[WORKING DATA]

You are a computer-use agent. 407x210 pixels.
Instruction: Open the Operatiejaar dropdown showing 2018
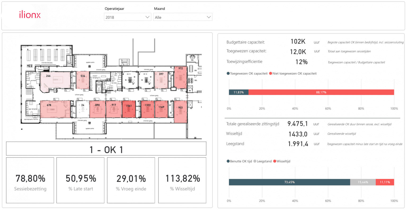coord(127,17)
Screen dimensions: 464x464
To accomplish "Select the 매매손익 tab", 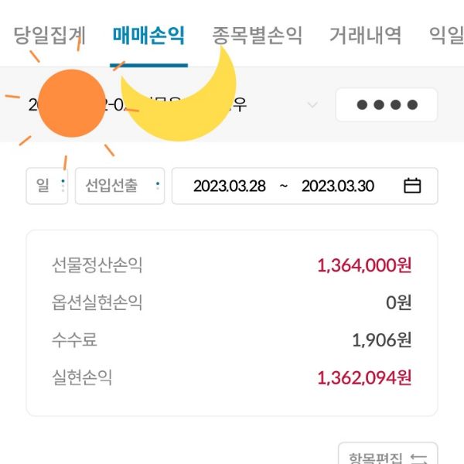I will [148, 36].

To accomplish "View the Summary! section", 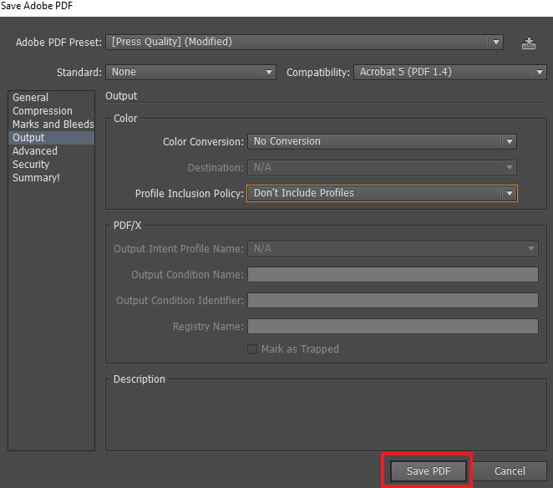I will (x=36, y=178).
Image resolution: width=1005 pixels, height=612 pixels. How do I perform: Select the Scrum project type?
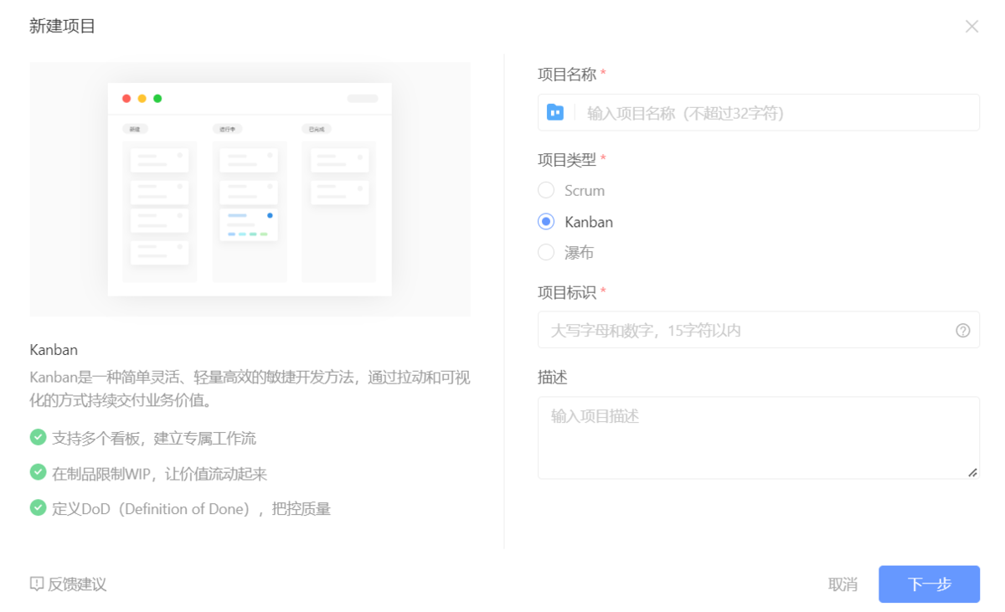click(545, 190)
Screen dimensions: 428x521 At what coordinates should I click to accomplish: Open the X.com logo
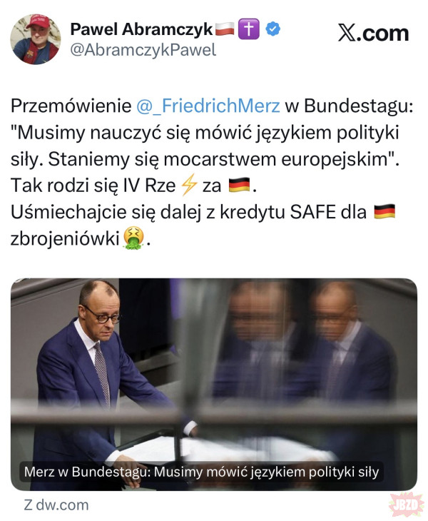pos(374,33)
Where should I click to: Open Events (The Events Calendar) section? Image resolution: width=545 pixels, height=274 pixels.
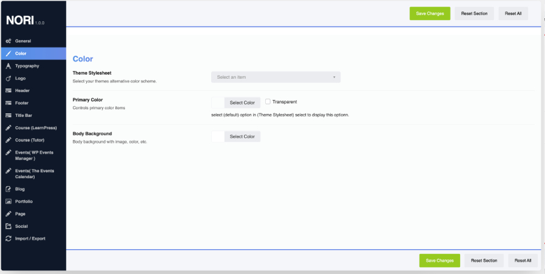[x=33, y=173]
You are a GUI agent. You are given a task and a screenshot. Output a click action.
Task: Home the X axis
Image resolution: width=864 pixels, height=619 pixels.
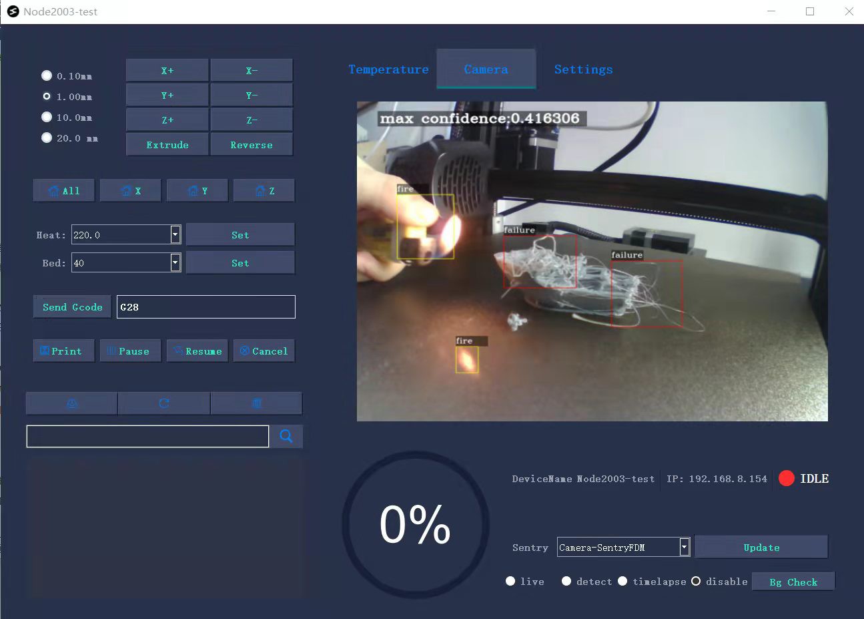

[/WORKING DATA]

• **TASK TO COMPLETE**
Among the records, find every line holding the word "agent" and copy it.

• **ANSWER TO THIS EXERCISE**
You are a computer-use agent. 407x210 pixels.
You are a GUI agent. You are given a task and a screenshot. Output a click action.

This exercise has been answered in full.